1. 23
    1. 7

      This is why it’s a really good idea to use FUSE for any filesystem on removable media. Very few filesystem drivers are written on the assumption that the on-disk data is malicious. They may assume that it might be corrupted, but an attacker can control any checksums that they put on as well as the corrupted data, so that doesn’t really help. If you use FUSE (and properly sandbox the FUSE process) then you can limit the scope of a compromise.

      1. 5

        To be honest, it’s not even about maliciousness, it’s just about correctness. The driver should check that the file entry is only there X times and the filename consumes at most Y bytes. Not blindly copy Z bytes into a Y sized stack.

        FUSE doesn’t protect you much either, here, since in this case, the attacker gains control over the filesystem only instead of the entire kernel but can still present arbitrary contents over the FUSE interface if they wanted, as well as being able to do anything the FUSE process was able to do.

        The real solution is that filesystem drivers should be written with the assumption that data on disk may be corrupted in just the right way and that all metadata from disk should be verified to be sane (not correct, but atleast sane).

        1. 9

          FUSE doesn’t protect you much either, here, since in this case, the attacker gains control over the filesystem only instead of the entire kernel but can still present arbitrary contents over the FUSE interface if they wanted, as well as being able to do anything the FUSE process was able to do.

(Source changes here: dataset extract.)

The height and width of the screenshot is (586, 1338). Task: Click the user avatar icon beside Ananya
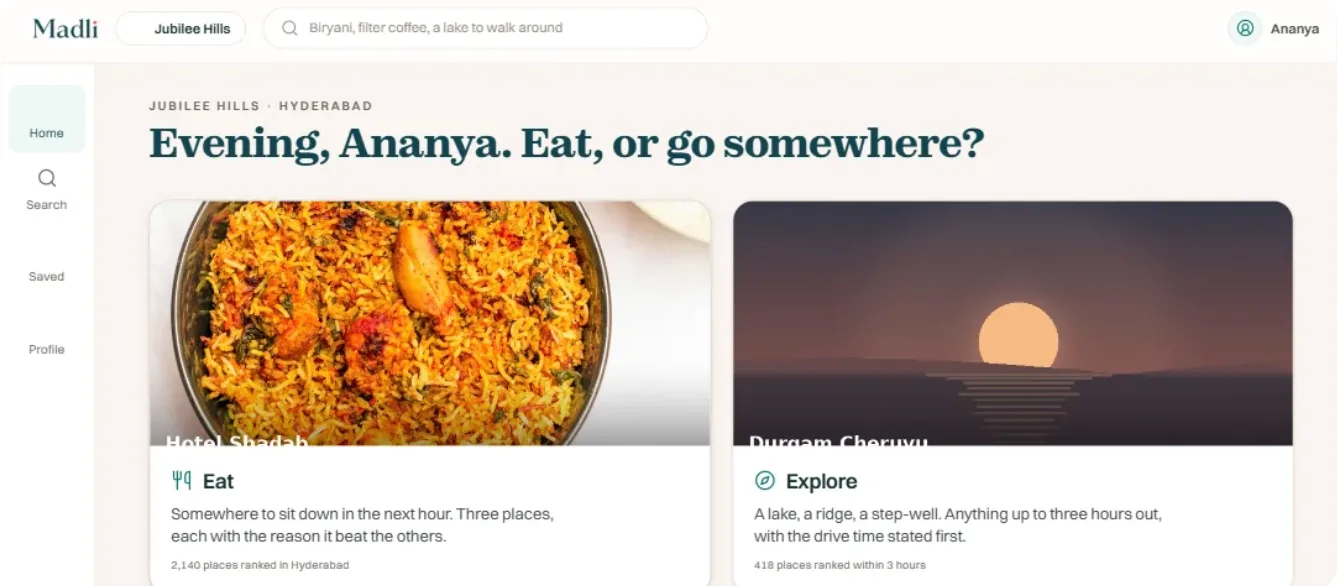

          Someone who can tamper with a filesystem can already present arbitrary data from that filesystem. Running with FUSE from a sandboxed process means that they can’t (without a second vulnerability):

          • Crash your kernel.
          • Extract the encryption keys used for your main disk.
          • Overwrite unrelated bits of your filesystem, such as the kernel image on your boot partition or your bootloader.
          • Open network connections and transmit data from your filesystem elsewhere.

          If you mount a removable medium and then run binaries from it as root, you can still be trivially compromised, but that doesn’t rely on a vulnerability in the filesystem driver.

          1. 1

            I would still disagree, a FUSE process that has been taken over can do some unpleasant things still compared to merely being able to say which files appear, which would be entirely a non-Problem if the filesystem driver assumes that underlying disk may contain corrupted or non-sane data.

            For example, the process could already be spying on data and attempt to freeze your system by hanging read() and stat() requests, so you reboot and it has a chance to mess with the boot process.

            1. 2

              A compromised FUSE process is pretty bad but a compromised kernel is a lot worse. If I were the victim of a USB key attack, I would feel infinitely more relieved if I knew it was just a user-level compromise. Hopefully I wouldn’t have entered my root password into sudo.

              1. 1

                Yes, but hence the solution is to harden the FS driver, not to sandbox it and hope it won’t get worse. That’s my point from above. Those filenames should be length checked. Directory entry counts should be sanity checked. Everything that one reads from disk should be sanity checked.

                1. 3

                  Once the filesystem driver is running in userspace, you’re likely IO-bound so you might as well validate all structures of course. I don’t think the decisions to validate on-disk structures and running in userspace are mutually exclusive. At minimum you should validate all user-provided bounds to prevent RCE. Since removable filesystems are more likely to be hostile, it’s just an extra level of protection to run them in userspace. There is always a chance for bugs.

      2. 4

        This is the direction that Apple is moving in:

        The implementations of the exfat and msdos file systems on macOS have changed; these file systems are now provided by services running in user-space instead of by kernel extensions. If the application has explicit checks or support for either the exfat or msdos file systems, validate the applications with those file systems and report any issues.

        (Sadly, no API for it…)

      3. 2

        I remember years ago there were discussions in the Linux kernel world about whether or not filesystem drivers should validate on-disk structures. The issue was that historically no validation was done for the sake of efficiency, making filesystems are large attack vector. Not sure what the policy is in the Linux kernel these days but what you have suggested is a great solution that balances security and efficiency and I’ll be doing that going forward. I’ll add that you may want to add the noexec and nosuid options to the FUSE mount to minimize the risk of potential damage even more.

        It’d be nice if bash or other command interpreters honored noexec when running scripts contained on filesystems with that option enabled.

        1. 1

          I had this discussion with Kirk McKusick (author of UFS, and someone who has worked on filesystems for longer than I’ve been alive) a few years ago. His view was that most filesystems don’t have sufficient redundancy that you can catch errors efficiently. You can catch things like this buffer overflow, but not things like cross-linked structures (e.g. this block is used as both data in this file and an inode over here) efficiently, so validating the structures gives a false sense of security. Much better to sandbox the filesystem driver.

          1. 1

            In an ideal world, I’d want all kernel-level code to validate external data such that RCE would be impossible. I haven’t really thought through this problem, especially not as much as Dr. McKusick, but do you know of a way to get RCE via cross-linked structures? I can imagine creating infinite loops by spoofing inodes but if basic precautions are taken I can’t imagine how that could result in an RCE. Maybe if there is inode recursion on the stack but that should be frowned upon in the kernel in general.

            1. 1

              If the structures are cross linked, you can probably get unexpected aliasing in the buffer cache and use that to chain the next exploit.

    2. 2

      I wonder why RedHat disclosed in this fashion? No snark, genuinely curious.

    3. 2

      It gets tiresome to have to say this every time, but Linux has millions of LoCs that compile into megabytes of object code, and all of it runs in supervisor mode.

      What could possibly go wrong?

      There are better designs out there. There’s microkernel, multiserver with capacities. Kernels like seL4. Systems like Genode. We should embrace them.